The Codex laughed, a sound like grinding metal in his skull. "Such futile resistance. The Bloodrot Curse is irreversible. Its effects are cumulative. You will not recede from this, Anomaly. You will only... deepen."
He saw it then, clearly on his forearm. A tiny, spiderweb crack in the skin, a dark line that hadn't been there before, originating from the spectral rot and creeping towards his wrist. The physical decay wasn't subtle anymore. It was claiming him, one microscopic fracture at a time. The pain sensitivity from the curse flared, making the spreading rot feel like a burning acid under his skin.
"Your body accepts its fate," the Codex whispered, drawing out the words. "Your mind will follow. The Marcus Chen you cling to, the empathy you cherish… they are fleeting. Watch them dissolve."

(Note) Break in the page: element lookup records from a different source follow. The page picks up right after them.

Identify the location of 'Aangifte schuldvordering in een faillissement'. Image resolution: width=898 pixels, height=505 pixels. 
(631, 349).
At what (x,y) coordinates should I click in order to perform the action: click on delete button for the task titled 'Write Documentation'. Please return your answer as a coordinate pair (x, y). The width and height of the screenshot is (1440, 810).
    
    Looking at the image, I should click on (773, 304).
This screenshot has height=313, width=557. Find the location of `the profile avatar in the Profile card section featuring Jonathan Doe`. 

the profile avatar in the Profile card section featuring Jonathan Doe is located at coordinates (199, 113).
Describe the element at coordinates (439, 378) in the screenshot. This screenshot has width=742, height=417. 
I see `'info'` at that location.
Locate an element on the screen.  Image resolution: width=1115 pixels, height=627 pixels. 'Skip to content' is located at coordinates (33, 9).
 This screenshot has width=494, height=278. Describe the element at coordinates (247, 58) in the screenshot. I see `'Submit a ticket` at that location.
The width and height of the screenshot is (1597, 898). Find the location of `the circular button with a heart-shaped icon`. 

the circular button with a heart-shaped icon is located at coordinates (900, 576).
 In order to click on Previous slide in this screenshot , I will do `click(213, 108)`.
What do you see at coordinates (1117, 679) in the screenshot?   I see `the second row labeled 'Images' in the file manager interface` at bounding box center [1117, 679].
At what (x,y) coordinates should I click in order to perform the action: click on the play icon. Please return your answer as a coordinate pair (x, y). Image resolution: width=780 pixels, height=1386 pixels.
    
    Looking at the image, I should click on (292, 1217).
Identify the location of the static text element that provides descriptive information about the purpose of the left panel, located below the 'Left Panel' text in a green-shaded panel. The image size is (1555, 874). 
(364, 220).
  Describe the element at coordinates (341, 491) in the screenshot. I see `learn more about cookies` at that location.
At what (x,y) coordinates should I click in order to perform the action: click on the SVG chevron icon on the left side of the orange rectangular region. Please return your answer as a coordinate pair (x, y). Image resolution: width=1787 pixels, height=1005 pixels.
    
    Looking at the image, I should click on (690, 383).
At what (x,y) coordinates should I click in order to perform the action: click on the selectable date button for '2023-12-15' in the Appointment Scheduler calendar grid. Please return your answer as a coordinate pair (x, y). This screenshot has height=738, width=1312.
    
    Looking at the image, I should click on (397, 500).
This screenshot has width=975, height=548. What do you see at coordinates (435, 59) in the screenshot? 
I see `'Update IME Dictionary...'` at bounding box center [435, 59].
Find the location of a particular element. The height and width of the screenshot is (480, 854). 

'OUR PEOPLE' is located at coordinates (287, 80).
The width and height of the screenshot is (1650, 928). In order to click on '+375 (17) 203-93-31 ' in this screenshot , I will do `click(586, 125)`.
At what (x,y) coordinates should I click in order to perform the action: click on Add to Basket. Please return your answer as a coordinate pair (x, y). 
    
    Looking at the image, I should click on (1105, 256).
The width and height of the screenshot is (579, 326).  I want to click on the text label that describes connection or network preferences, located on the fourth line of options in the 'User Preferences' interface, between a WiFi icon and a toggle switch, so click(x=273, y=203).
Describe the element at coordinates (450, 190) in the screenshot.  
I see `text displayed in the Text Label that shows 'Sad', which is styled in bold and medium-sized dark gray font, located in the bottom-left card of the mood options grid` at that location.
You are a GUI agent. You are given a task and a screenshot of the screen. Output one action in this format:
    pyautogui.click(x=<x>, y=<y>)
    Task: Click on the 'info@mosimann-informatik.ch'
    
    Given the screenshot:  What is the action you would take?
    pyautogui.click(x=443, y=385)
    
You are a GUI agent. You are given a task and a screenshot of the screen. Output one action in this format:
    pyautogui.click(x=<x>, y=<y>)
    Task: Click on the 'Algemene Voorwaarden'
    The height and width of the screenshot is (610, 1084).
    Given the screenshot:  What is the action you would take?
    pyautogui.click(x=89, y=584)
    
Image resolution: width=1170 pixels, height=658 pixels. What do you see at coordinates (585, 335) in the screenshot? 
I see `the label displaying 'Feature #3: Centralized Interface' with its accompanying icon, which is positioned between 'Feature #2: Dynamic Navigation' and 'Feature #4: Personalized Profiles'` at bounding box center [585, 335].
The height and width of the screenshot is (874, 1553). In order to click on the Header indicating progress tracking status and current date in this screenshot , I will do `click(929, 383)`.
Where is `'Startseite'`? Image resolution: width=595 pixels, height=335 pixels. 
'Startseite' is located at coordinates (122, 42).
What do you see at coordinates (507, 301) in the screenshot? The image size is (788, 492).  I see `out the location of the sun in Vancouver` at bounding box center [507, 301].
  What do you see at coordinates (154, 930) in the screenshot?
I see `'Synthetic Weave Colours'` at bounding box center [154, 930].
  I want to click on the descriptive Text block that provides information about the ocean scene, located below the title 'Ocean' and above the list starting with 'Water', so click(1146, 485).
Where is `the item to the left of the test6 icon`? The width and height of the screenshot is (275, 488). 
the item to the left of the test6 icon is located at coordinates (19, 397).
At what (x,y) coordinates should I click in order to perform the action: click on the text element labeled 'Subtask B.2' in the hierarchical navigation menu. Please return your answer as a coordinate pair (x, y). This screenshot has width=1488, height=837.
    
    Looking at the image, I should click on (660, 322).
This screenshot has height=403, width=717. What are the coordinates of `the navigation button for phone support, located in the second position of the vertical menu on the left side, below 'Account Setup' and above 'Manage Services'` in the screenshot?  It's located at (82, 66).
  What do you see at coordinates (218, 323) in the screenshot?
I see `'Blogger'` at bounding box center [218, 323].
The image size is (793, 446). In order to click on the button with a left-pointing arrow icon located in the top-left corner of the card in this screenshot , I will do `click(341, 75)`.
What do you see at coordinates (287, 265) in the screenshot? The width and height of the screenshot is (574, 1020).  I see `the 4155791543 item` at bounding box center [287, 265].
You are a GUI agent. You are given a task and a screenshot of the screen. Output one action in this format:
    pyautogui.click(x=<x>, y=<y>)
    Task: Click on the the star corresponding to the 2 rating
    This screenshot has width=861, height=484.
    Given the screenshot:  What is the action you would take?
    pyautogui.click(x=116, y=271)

Kael stumbled again, his vision swimming, the landscape around him momentarily warping into a kaleidoscope of decaying flesh and screaming faces. His head throbbed. He fought for breath, fought for clarity. He was losing. He was falling. The whispers of the curse were growing louder, blending with the Codex's taunts, demanding blood, demanding submission.
Sylvara glanced back at him, her frost-like eyes narrowed. For a fleeting second, Kael thought he saw a hint of true concern, an unacknowledged worry, before her expression hardened. She was too pragmatic to let that show, too focused on survival. The divine whispers, demanding his death, must be a constant torment for her. He wondered how she stood it. He wondered if he could.
He stared at his arm, at the dark crack spreading. The rot wasn't just under his skin; it was etched into him, a permanent scar. The knowledge was a lead weight in his stomach. No clean path. No redemption from this. He was marked. He was unraveling. And the Codex had promised it would never fully recede.
The ground vibrated with a rhythmic thud, growing louder. Not dust devils. Not just wind. Something large. Something with malice. Kael raised his head, fighting the urges, fighting the visions, but he knew. The hunt was far from over. His transformation had just begun. He was stuck on a path with no way back.